While the Supreme Court recognized that what the police did was a crime, stating "Although the police officers here were not actually attorneys, they held themselves out as attorneys, in violation of RCW 2.48.180(2)(a)," the Court then resolved the case by deciding that a person does not have any reasonable expectation of privacy in their saliva on an envelope that was mailed so the DNA evidence was admissible. The Court made the specific statement that "We find there is no absolute prohibition of police ruses involving detectives posing as attorneys in the state of Washington." The 5-4 opinion was signed by Charles Johnson, James Johnson, Bobbe Bridge, Barbara Madsen, and Susan Owens.[4]

Same-sex marriage ban

In a 5-4 decision in July 2006, the court overruled two lower courts that had found the state's 1998 Defense of Marriage Act, which limits marriage to opposite-sex couples, violated the state constitution and its Equal Rights Amendment.

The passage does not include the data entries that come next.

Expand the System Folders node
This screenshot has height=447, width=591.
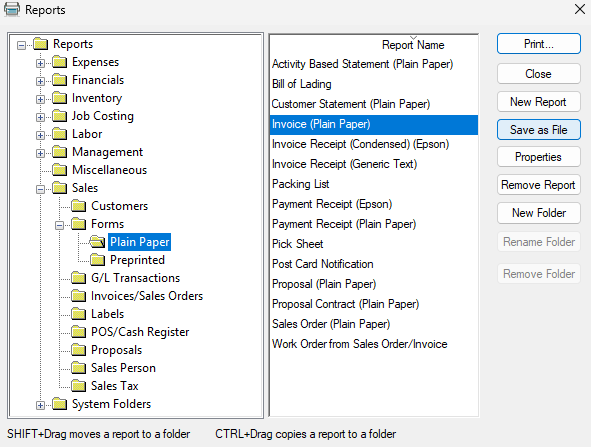[40, 406]
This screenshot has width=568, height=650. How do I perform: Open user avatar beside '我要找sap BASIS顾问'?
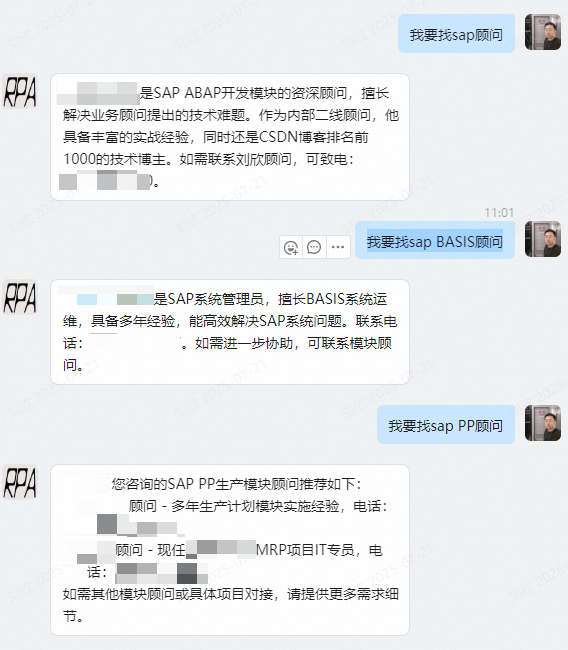click(x=543, y=239)
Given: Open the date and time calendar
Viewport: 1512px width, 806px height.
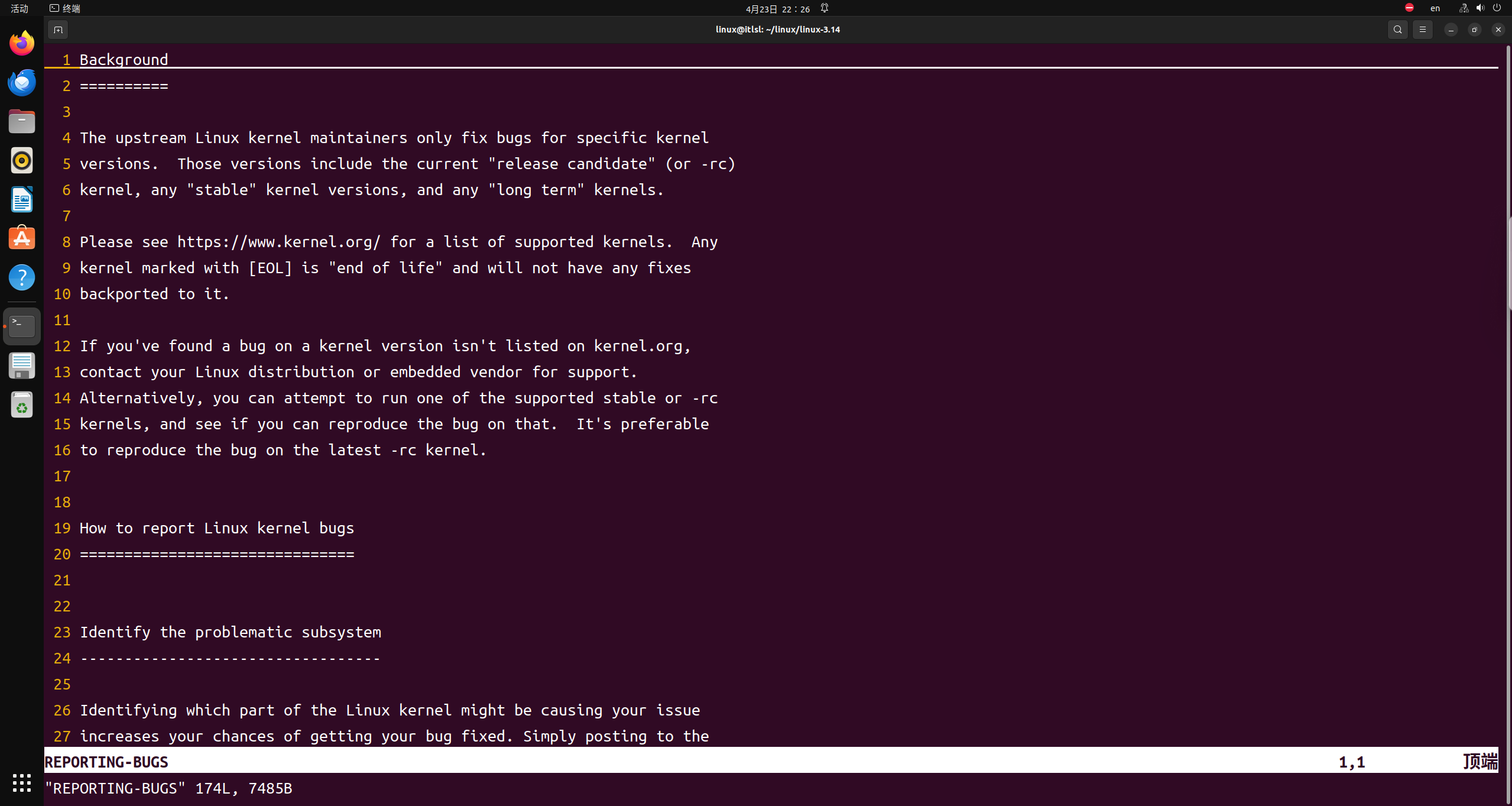Looking at the screenshot, I should point(777,9).
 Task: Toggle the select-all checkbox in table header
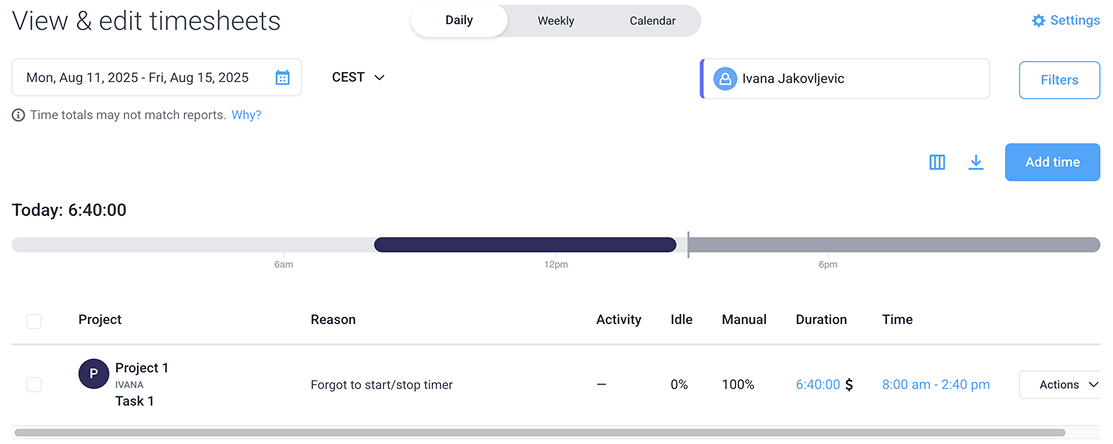point(34,321)
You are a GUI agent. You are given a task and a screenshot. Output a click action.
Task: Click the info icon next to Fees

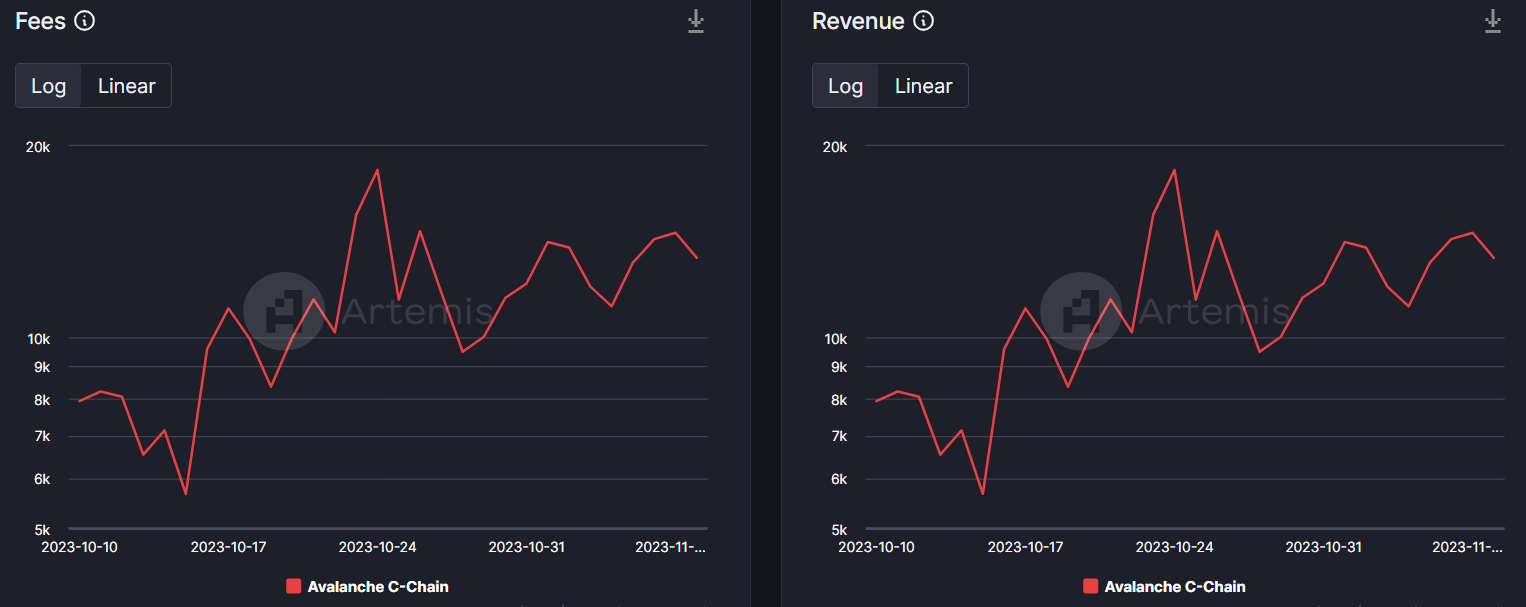tap(85, 21)
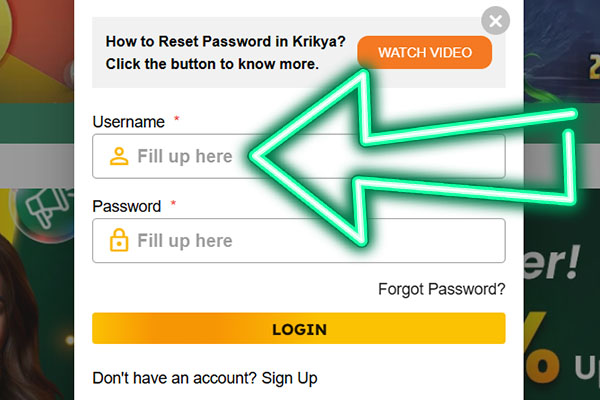Click the 'Don't have an account?' text
This screenshot has height=400, width=600.
tap(174, 378)
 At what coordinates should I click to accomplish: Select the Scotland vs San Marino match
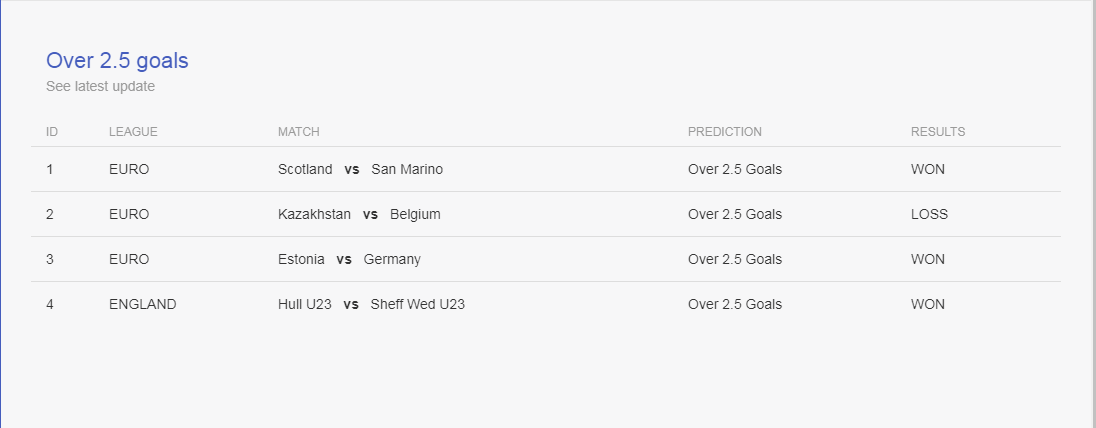360,169
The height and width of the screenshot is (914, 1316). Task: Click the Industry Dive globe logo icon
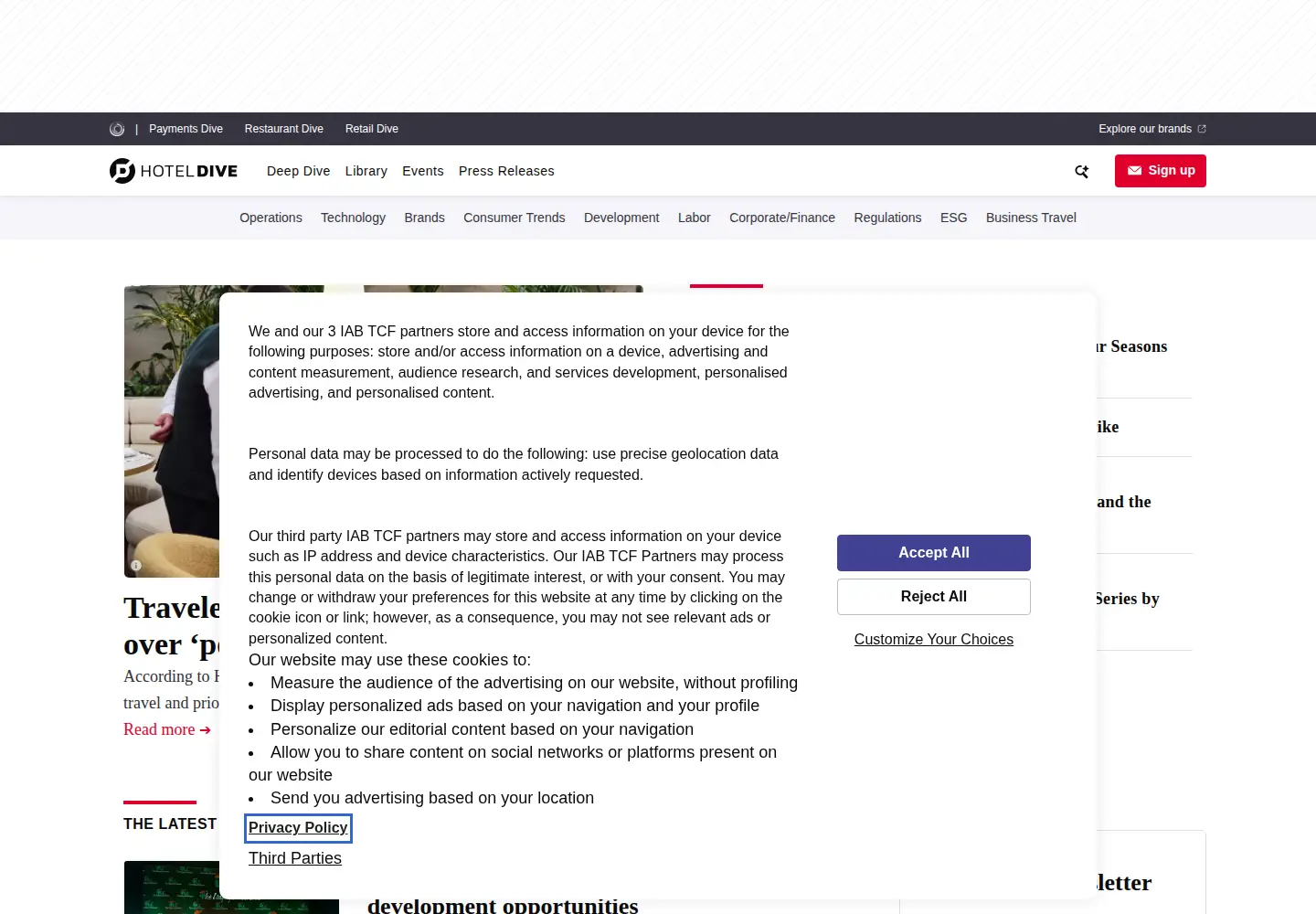[117, 129]
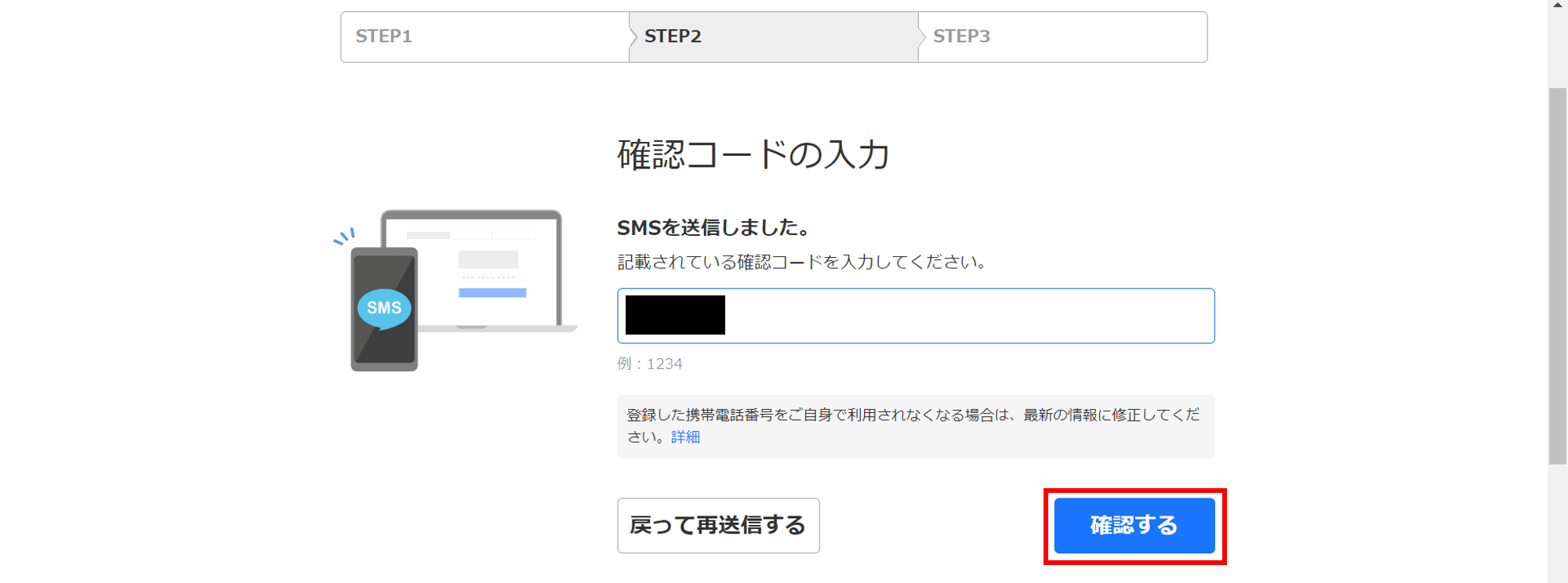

Three of the justices in the majority, however, invited the state Legislature to take another look at the gay marriage ban's effect on same-sex couples. Given the clear hardship faced by same-sex couples evidenced in this lawsuit, the Legislature may want to re-examine the impact of the marriage laws on all citizens of this state," wrote Justice Barbara Madsen, with Justice Charles Johnson and Chief Justice Gerry Alexander concurring.

Johnson, along with Richard Sanders, was one of two other justices in the majority. Johnson and Sanders agreed with the outcome but more actively opposed gay marriage. Johnson wrote that the Legislature had "a compelling governmental interest in preserving the institution of marriage, as well as the healthy families and children it promotes. This conclusion may not be changed by mere passage of time or currents of public favor and surely not changed by courts."

The four justices in the minority harshly criticized the ruling, with Justice Mary Fairhurst saying those in the majority had bowed to public opinion by upholding the law.[5]